[Opening EXERCISE TEXT section]

Upcoming Meetings: There are three upcoming CALICE meeting announced recently
 by Jean-Claude Brient. These are:
 o) CALICE-HCAL, Ecole Polytechnique on Fri 28 Feb. There will be a discussion
    on HCAL readout so it seems important that we have someone there to give
    the UK input. Adam said he thought he might be able to go.
    [Note added after meeting; Paul is also able to go.]
 o) CALICE-ECAL, London on Tue 18 Mar. This could be either UCL or IC. It is
    during term time so the problem will be finding a room for ~40 people.
    Both sites should continue to look into this.
 o) CALICE general, Amsterdam on Mon 31 Mar. This is before a 4-day LC
    workshop in Amsterdam on Tue to Fri of that week.


Schedule: Jean-Claude had presented a rough outline of the schedule at the
 Orsay meeting which indicated the ECAL electronics would be needed for
 cosmic tests in "spring 2004" and for a DESY test beam in "summer 2004".
 The schedule presented by Paul (page 7 of his talk) at the meeting indicates
 we would be too late, by around two months, to meet these dates. One obvious
 place to try to shorten the schedule is the six months of testing this summer.
 However, we would need to know when the VFE prototype tests can be done 
 before assuming this test period can be shortened. One other place where a
 saving on time might be possible is in the month of redesign and two months
 of relayout for the production boards. If the prototypes are close enough to
 what we need, this period might shorten substantially (although we will not
 know this for some months).

 The prototype testing period is likely to be limited by the firmware designs
 as although the hardware can be tested using embedded logical analysers in
 the FPGA's, we would also want to check the board runs as required and so
 test VME access speeds, etc.


BE-trigger: Matt went through his diagram of the functional blocks of the
 BE-trigger logic. The biggest issue is how to handle the trigger path itself;
 should it be synchronised in the BE or left asynchronous throughout this
 FPGA? The FPGA's are not ideal for asynchronous logic and can give glitches
 on the outputs, although the implementation needs to be tested to see if it
 could be made to work. Asynchronous logic might be susceptible to latencies
 which are temperature dependent, although it is unlikely these would be
 significant at the several ns level. There is a possibility of having the
 asynchronous logic on an external back-of-crate board in discrete components
 although the I/O required might be too high.

[Closing EXERCISE TEXT section]
[Opening RECORDS SHOWN section]

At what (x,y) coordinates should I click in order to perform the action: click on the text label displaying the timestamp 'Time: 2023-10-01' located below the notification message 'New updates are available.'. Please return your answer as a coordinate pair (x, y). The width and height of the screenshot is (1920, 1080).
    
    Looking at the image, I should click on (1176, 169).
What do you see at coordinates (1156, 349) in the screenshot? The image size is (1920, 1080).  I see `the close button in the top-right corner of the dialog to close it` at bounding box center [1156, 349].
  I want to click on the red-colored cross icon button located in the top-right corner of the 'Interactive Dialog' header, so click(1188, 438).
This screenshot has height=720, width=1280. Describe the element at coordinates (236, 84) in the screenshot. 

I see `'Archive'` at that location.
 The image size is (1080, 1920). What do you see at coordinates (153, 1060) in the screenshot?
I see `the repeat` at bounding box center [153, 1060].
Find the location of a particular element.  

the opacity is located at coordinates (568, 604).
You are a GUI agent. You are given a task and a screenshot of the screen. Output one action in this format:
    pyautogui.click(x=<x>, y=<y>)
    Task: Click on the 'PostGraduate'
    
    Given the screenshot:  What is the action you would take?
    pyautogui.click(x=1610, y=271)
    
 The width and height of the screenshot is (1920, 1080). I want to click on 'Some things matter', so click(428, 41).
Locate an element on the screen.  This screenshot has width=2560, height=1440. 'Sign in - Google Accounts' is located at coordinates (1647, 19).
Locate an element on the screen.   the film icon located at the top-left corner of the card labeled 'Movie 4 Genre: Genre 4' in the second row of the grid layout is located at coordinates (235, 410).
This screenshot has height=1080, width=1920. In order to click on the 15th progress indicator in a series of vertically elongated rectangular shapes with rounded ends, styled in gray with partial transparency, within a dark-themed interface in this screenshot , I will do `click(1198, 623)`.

[Closing RECORDS SHOWN section]

- **WHAT TO PRODUCE**
Carry on the CALICE meeting notes from the point where they stop.

- **WRITTEN REPLY**
 Matt's diagram also included a sequencer and sink to play and record data
 through the trigger logic, which was thought a very useful feature.

 The triggers to the HCAL were shown as having 2 adjustable delays. If needed,
 this could be broadened to all 12 lines having individually adjustable delays.

 The count of I/O pins available on J0 and J2 is in the minutes of the phone
 meeting on 16/12/02, under "BE trigger status".


Status: An email Q&A discussion between Rob and DaveM has been summarised in
 a text file on the usual web page.

 Dave P looked up some prices for the FE FPGA's. From Insight, for an order
 of 100 components of speed grade -4, he was quoted: FG456/250 44.5 pounds,
 FG456/500 76 pounds, FG456/1000 110 pounds, FG676/1500 156 pounds and
 FG676/2000 222 pounds. In fact, the quote says these prices hold even for
 smaller quantities. Due to their negotiations for CMS, RAL can get lower
 prices; from Impact, they have be quoted 130 pounds for the FG676/1500 and
 185 pounds for the FG676/2000. The components have a 5 week delivery time.

 Two CMS FED prototype boards have now been assembled and are under test at
 RAL. The power supply hot-swap is up and running, the JTAG internal tests
 are OK and the JTAG VME tests will be done in the next week.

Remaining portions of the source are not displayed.